Exercise aim:
Your answer is the lines from the one that has "Where should I click to: Click" through the last line of the records below, retyped exactly and alone.

(Stored data entries)
+ + + + + + +

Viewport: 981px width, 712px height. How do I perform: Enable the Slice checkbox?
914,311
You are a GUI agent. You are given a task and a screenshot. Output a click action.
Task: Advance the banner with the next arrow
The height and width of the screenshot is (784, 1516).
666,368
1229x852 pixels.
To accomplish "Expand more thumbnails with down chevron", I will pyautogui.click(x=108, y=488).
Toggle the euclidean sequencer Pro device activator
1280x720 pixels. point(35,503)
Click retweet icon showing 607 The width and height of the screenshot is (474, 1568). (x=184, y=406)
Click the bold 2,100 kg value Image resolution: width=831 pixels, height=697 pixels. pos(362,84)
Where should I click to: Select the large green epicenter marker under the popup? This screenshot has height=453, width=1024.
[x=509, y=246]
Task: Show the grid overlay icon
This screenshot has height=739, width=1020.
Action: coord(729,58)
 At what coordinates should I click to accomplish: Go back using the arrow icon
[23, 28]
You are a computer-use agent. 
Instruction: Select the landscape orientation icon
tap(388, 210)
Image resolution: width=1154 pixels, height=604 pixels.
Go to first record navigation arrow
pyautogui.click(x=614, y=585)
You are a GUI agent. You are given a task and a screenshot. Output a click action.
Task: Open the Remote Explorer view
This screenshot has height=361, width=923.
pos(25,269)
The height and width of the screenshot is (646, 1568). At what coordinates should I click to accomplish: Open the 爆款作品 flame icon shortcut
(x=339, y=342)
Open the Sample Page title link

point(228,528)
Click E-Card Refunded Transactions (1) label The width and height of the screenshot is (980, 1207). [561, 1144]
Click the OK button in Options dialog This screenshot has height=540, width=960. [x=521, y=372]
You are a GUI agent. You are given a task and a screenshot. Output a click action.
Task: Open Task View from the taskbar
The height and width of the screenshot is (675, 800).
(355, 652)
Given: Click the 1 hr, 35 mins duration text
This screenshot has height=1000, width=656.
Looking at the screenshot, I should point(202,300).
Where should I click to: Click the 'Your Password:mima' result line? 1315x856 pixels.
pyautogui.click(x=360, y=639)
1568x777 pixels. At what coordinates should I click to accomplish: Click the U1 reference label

+ + + + + + +

Solution:
Where should I click to: Click the 'Your Password:mima' result line? 1315x856 pixels.
pyautogui.click(x=360, y=639)
1568x777 pixels. At what coordinates should I click to accomplish: Click the U1 reference label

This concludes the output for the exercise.